** BEGIN Provided entries **

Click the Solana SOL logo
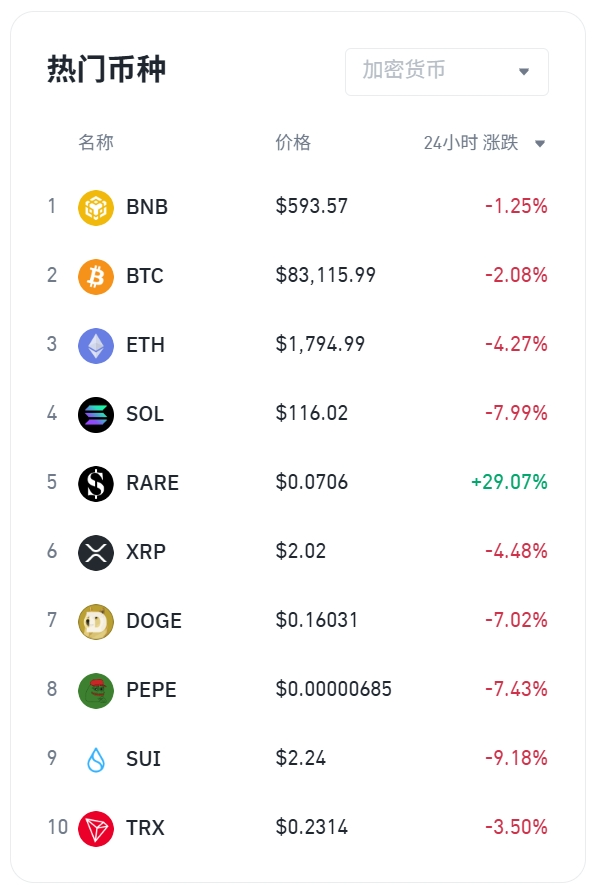 coord(95,415)
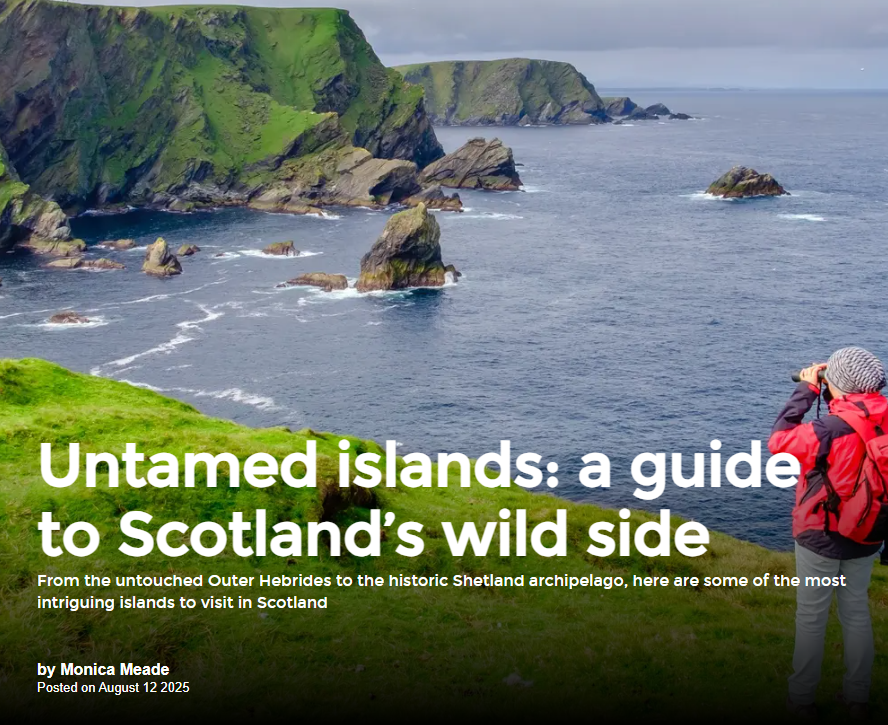Click the headline 'Untamed islands: a guide'

[419, 468]
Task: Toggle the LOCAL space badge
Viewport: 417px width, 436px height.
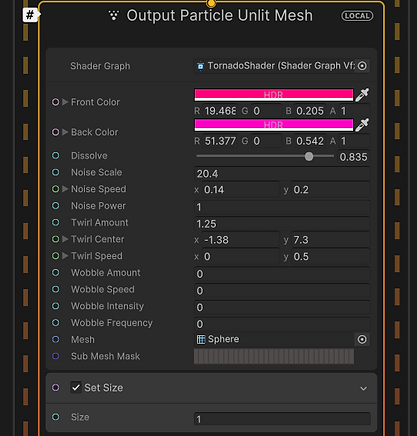Action: [357, 16]
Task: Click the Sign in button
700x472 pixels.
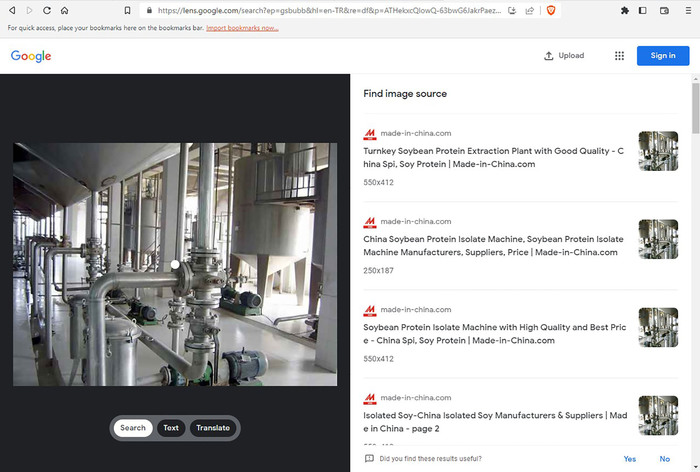Action: pos(663,56)
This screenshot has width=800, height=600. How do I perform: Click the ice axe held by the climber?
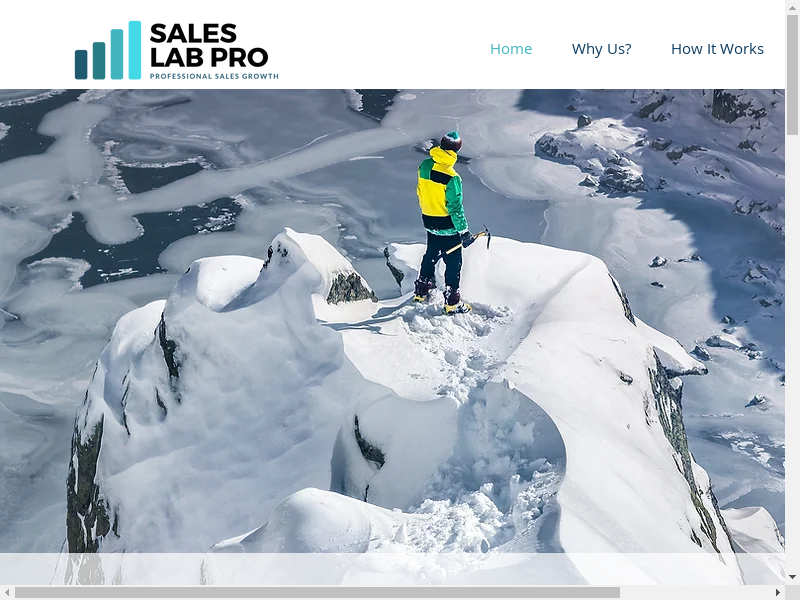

** END Provided entries **

• Short problem
Return every line of text in the entries above, word for word, and omit the pictures.

• Output for this task
Click the Solana SOL logo
 coord(95,415)
Click the headline 'Untamed islands: a guide'

[419, 468]
Task: Toggle the LOCAL space badge
Viewport: 417px width, 436px height.
Action: [357, 16]
Task: Click the Sign in button
700x472 pixels.
Action: pos(663,56)
This screenshot has width=800, height=600. How do I perform: Click the ice axe held by the climber?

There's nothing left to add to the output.